Communications Day today has a lead story that begins;
Shadow communications minister Malcolm Turnbull has sought to shed his
media-bestowed mantle of ‘NBN demolisher’, instead emphasising the need
for transparency, accountability and more informed debate on the project.
I thought this a big call - I'm sure I heard Tony Abbott utter the word "demolish" in his press conference announcing the shadow ministry. He did but the usage was a little more nuanced than the media has since used it. He said, in part,;
Who better to hold the Government to account here than Malcolm Turnbull, who is restored to the Opposition frontbench as Shadow Minister for Communications and who has the technical expertise and the business experience to entirely demolish the Government on this issue.
So it is not the NBN that Mr Turnbull is seeking to demolish, merely the Government. While that leaves open the other question of how constructive the coalition plans to be, there is nothing wrong with "holding the government to account". However, to date the coalition has not done that, it has simply sought to delay and obstruct the NBN.
On the single biggest claim - the call for a benefit-cost analysis - it is not good ground for Malcolm Turnbull. Do we all remember his $10B Murray-Darling plan, that not only had no CBA it had not even been referred to Treasury before being announced.
He also demonstrates that he confuses a CBA with a financial analysis, ka a business case. The business case is inherently part of the NBN Co business plan. I am bemused about how anyone expected the business plan to be prepared by anyone other than NBN Co.

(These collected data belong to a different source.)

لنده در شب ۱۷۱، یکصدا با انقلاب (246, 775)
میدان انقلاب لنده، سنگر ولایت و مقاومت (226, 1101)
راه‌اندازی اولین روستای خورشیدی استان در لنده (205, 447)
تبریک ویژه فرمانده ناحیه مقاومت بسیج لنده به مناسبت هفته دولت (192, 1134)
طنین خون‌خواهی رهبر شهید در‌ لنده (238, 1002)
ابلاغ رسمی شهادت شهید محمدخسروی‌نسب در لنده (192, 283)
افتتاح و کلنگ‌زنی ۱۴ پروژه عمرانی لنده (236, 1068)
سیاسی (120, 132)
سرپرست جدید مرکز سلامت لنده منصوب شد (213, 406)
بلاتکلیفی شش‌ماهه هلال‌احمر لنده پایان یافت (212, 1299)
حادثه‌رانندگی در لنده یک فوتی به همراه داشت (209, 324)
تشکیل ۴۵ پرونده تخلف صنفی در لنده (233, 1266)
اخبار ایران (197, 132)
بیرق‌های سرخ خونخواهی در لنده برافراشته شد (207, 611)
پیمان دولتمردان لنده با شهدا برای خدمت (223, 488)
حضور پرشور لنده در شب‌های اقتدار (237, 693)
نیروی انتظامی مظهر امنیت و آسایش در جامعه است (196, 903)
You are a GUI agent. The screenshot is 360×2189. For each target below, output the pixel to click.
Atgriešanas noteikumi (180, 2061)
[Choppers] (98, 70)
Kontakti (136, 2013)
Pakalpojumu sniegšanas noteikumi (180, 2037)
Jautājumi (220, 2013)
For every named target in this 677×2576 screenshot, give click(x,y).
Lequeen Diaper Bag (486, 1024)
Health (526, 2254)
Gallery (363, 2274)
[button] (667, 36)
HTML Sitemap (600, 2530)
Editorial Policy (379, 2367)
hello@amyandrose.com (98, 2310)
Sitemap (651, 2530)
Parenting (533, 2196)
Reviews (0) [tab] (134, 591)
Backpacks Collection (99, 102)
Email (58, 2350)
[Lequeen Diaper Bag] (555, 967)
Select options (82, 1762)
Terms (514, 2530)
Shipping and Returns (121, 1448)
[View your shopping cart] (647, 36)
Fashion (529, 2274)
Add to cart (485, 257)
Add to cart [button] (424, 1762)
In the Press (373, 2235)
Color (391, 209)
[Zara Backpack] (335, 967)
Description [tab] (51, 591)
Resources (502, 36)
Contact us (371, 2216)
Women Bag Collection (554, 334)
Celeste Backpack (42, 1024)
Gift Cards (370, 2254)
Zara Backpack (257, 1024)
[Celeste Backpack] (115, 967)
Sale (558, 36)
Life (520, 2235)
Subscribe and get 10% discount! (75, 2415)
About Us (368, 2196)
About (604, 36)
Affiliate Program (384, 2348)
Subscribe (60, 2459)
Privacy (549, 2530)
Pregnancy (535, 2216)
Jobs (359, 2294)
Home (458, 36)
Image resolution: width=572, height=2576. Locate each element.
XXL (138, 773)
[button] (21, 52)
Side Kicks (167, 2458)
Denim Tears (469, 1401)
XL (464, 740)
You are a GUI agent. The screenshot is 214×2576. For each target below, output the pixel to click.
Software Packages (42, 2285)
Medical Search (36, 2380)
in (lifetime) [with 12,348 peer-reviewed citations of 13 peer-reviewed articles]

The one legislative issue should be the question of the NBN Co enabelling legislation and the provisions in it for providing the shareholding Ministers with a business plan. That part of the Bill could be amended to ensure greater "transparency" of the business plan. It might not be viable to make it full public but it might well be viable to expose it to in camera scrutiny of a joint house committee.
Depressingly, Malcolm seems to have learnt from the republic debate all the tricks the monarchists used to kill a good idea.